Corn mazes now are competing with fall festivals, leaf watching and pumpkin shopping as major attractions for Northeast Georgia tourists.
The area has several such bustling operations, which draw everyone from church groups to families and children brought in by yellow school buses.
The mazes, say their operators, inspire folks to challenge each other to who can wind their way first through intertwining pathways.
Others, meanwhile, choose to stroll leisurely among the tall stalks, sipping in the cool fall air and not minding the missed turn down the right pathway.
“A lot of our market is from the Atlanta area — people who don’t live around agricultural areas,” said Heath Biggers, who operates North Georgia Corn Maze between Cleveland and Helen.
Uncle Shuck’s Corn Maze and Pumpkin Patch is one of the longest-running mazes in the area.
The Dawson County attraction is in its seventh season and, like its competitors, offers more than just a walk in the corn. It also features pony rides, pumpkins, hayrides and a bonfire where customers can roast marshmallows.
It also has an interesting history.
Michael Pinzl, or “Uncle Shuck,” pursued the business with wife Roxanne after a 2000 operation in which he donated a kidney to his brother changed his views on life.
“We thought maybe we would try something different,” Roxanne said.
Her husband, who had spent 23 years in human resources at UPS Inc., began thinking about years spent in his native Wisconsin, where “there are tons of pumpkins and just a lot to do with the fall,” said his wife.
“My husband always loved the fall, so he went online and found this corn maze idea,” she said.
The Pinzls had to start from scratch.
“We didn’t own any equipment and we didn’t own any land, so it was a little challenging at first,” Roxanne said.
Neighbors helped the couple come up with the name for the 20-acre operation at 4525 Hwy. 53 East.
“Frankly, ‘Pinzl Pumpkin Patch’ wasn’t getting it (as a name),” she said.
North Georgia Corn Maze is in its fifth year in a 7-acre site at 559 Tom Bell Road, and it also features a haunted house and 20-minute hayride.
Biggers said the maze features three miles of trails.
“I don’t want that to intimidate anybody because nobody ever walks the whole thing,” he said. “People usually end up walking through it for one to one-and-a-half hours.”
Some people make a game of the maze, seeing who can emerge from it first.
“But getting lost for a little bit in a cornfield is kind of fun,” Biggers said, indicating his preference.
Jaemor Farm Market at 5340 Cornelia Highway, or off Ga. 365, in northeast Hall, was already a popular fall stop with its produce market and pumpkins before introducing the corn maze two years ago.
The business draws 120,000 people in September and October, “so we’ve kind of got our own drawing card,” said Drew Echols, farm manager.
“We had the location and the facilities, and a lot of our regular customers had been asking about it, so we decided to put one in,” said Echols, who oversees agritourism aspects of the business, including the 7-acre maze.
The attraction also will feature pedal carts, a slide, pony rides and a hayride.
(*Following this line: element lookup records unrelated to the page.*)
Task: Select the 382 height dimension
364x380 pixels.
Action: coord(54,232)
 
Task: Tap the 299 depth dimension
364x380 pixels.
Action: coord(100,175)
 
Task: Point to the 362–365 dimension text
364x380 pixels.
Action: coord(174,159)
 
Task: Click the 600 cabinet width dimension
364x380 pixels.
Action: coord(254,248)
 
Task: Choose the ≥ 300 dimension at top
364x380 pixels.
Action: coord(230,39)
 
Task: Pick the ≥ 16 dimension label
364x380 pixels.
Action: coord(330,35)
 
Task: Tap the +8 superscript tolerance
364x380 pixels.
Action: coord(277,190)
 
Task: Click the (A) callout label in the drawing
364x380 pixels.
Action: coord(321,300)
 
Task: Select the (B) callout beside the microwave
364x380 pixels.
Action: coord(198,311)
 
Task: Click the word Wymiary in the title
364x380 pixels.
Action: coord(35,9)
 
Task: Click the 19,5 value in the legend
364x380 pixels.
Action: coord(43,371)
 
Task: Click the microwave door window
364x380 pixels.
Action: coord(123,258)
Also popular is an “apple slingshot” that enables customers to fire apples at a target; apples whiz by at 80 mph, Echols said.
Buck’s Corn Maze is located in northern Dawson County and covers over 9 acres of land. This year’s maze is cut into the shape of a bear.
Buck’s Corn Maze also offers hayrides, a haunted maze (in October) and a concession stand.
Many mazes have a design theme.
Uncle Shuck’s has an elephant and a donkey carved out of the corn, paying homage to this year’s elections.
Jaemor’s maze depicts a cowboy riding a horse, supporting a Western theme. And it’s interactive, featuring questions at different stops about the U.S.’s Western expansion.
That way, “you’re not just wandering aimlessly,” Echols said.
North Georgia Corn Maze began four years ago with “alien” crop circles and has stuck by that theme, just tweaking the design each year, Biggers said.
So when the season is done, what happens to all that corn?
“It’s all cattle farm up here, so in the winter, we just release the cattle back into the pasture and they consume all the corn,” Biggers said.